Lors de la conférence de personnes, Thiery Mariani a déclaré qu’il ne fallait pas attendre «qu’un président américain en fin de mandat décide de faire un geste pour lever ce blocus», en faisant le parallèle avec l’embargo cubain, récemment levé par Washington. En Crimée plus de deux millions de personnes ne peuvent pas se rendre en Europe parce que les ambassades ne veulent pas leur donner de visas.

Les députés ont aussi mis en évidence que les Européens se font une fausse impression de la situation en Crimée. La majorité d’entre eux estiment que la Russie est l’agresseur mais cela n’est pas vrai.

«L’opinion publique c’est un peu comme l’impressionnisme. C’est un tableau qui se fait par de petites touches», a souligné Thiery Mariani. Mais les médias européens noircissent ces dernier temps l’image de la Russie. Par exemple, tous les défilés militaires russes sont un «signe d’agression», même celui du 9 mai, tandis que les défilés militaires français sont qualifiés de «sympathique».

Toute la délégation est persuadée qu’on peut changer cette image d’agresseur de la Russie en Europe, en racontant ce qu’ils ont vu en Crimée. «Je pense que nos témoignages doivent donner un autre sonne de cloche», a dit Mariani, car l’Europe a besoin de la Russie, même dans la lutte contre le terrorisme.

«Le meilleur moyen de combattre les tensions que certains outre-Atlantique veulent installer en Europe, c’est de renforcer notre coopération», a dit le responsable de la délégation française.
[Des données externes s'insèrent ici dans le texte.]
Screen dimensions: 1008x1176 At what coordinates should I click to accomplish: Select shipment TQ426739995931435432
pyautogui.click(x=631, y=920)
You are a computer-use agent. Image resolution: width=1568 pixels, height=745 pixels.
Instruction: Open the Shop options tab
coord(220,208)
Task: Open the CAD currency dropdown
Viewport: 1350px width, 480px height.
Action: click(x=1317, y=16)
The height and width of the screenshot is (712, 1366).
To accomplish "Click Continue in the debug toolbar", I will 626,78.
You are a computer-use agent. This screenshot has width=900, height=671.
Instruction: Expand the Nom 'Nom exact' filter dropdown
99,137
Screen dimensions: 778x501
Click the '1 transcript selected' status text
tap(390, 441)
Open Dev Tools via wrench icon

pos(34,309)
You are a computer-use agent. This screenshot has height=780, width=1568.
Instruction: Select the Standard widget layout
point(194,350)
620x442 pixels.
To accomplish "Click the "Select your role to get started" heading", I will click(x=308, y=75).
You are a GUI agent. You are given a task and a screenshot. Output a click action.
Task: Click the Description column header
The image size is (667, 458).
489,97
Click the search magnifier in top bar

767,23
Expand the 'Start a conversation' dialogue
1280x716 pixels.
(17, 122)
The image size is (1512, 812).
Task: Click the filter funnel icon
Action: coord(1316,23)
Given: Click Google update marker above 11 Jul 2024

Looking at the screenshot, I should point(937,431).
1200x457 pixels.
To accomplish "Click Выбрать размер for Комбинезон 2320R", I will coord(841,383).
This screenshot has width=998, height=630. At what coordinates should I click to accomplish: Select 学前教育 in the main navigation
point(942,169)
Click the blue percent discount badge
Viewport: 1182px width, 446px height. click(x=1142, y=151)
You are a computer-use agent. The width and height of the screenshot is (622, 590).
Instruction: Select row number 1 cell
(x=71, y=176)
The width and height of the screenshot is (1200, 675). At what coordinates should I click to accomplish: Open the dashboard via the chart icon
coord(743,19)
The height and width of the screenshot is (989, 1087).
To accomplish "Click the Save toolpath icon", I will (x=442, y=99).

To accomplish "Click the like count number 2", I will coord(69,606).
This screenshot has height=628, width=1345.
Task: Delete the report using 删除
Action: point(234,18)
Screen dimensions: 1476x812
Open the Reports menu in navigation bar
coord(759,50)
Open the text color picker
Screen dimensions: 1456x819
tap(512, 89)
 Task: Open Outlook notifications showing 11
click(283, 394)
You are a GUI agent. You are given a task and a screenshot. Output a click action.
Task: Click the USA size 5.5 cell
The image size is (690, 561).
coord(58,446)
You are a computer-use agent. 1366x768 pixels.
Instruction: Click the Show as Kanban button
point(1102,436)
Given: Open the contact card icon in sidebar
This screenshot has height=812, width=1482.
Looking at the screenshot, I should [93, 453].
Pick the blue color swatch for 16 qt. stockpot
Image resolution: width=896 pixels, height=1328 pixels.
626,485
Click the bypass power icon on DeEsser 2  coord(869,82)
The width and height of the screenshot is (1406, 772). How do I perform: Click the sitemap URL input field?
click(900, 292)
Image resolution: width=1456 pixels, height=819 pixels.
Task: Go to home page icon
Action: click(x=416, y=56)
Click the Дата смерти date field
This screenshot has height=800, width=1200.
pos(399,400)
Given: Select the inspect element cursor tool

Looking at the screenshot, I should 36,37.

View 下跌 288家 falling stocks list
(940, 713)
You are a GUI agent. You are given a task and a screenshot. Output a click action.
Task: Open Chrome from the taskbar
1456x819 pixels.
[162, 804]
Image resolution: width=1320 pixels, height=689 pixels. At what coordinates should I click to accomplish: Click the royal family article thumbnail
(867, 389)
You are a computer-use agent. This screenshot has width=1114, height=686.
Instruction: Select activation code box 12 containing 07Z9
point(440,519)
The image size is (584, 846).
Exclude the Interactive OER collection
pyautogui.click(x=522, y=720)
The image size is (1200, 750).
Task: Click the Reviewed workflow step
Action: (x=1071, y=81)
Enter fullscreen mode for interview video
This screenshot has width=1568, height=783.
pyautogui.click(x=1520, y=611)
Il a fustigé l’absence de logique de la politique de sanctions, qui empêche la coopération entre la Russie et l’Europe. «Au moment où on lève le blocus à Cuba, on accepte un autre blocus en Europe», a regretté l’ancien ministre.

«Même si les Etats-Unis auraient voulu que la guerre éclate, cette guerre n’a pas éclatée», a déclaré Claude Goasguen.